The interactions of sequential X irradiation and actinomycin D (AMD) treatments for mutagenesis to 6-thioguanine resistance were investigated in CHO cells. Cells were exposed to single doses of X rays followed immediately by 1-h treatments with 0.1 or 1 microgram/ml AMD. X Rays alone induced mutagenesis which increased monotonically with dose to at least 8 Gy. AMD-treated control cultures showed slight to moderate cytotoxicity and little induced mutation. X Rays followed by AMD treatment produced bell-shaped mutagenesis dose-response curves with maximal mutation at approximately 5 or 4 Gy for 0.1 or 1.0 microgram/ml AMD, respectively. Induced mutation frequencies then fell to a negligible level at fractional survival levels below 0.10 for either combination treatment. Application of a stochastic Poisson distribution model to these data led to the prediction that two possible components govern induced mutation frequencies. First, X ray +AMD induced mutations may be depleted progressively with dose from the surviving populations by selective lethality, which we term mutational extinction. Second, X ray +AMD treatments were calculated to induce potentially much greater than additive mutagenesis.

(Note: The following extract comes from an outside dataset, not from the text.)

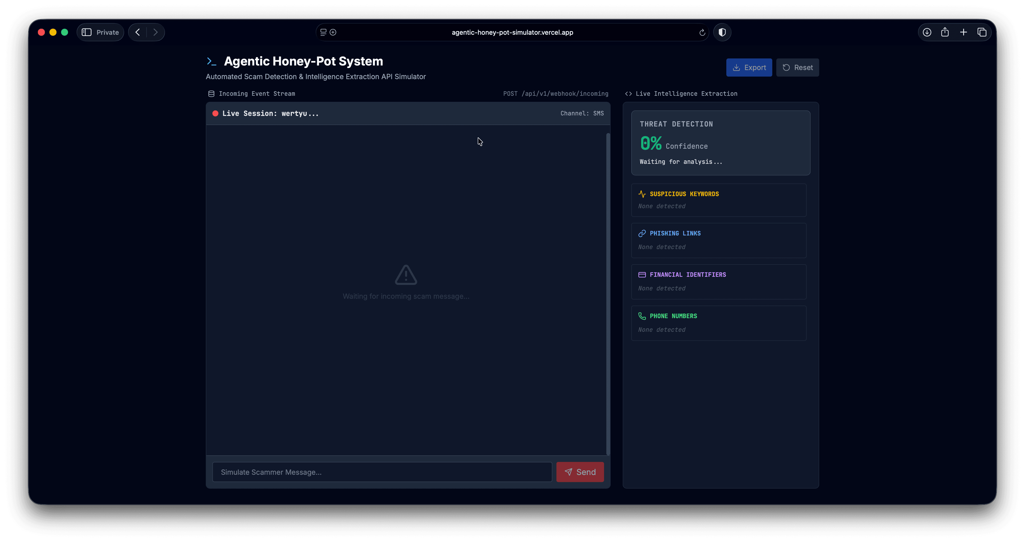Click the Financial Identifiers card icon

However, due to the overriding mutational extinction effect, most of these mutations are not recovered as viable colonies. These studies suggest that AMD binding to DNA immediately following irradiation may cause considerably enhanced mutagenic and often lethal DNA damage, and that mutational extinction may occur because these types of damage are statistically correlated in a sensitive subpopulation of exponentially growing CHO cells.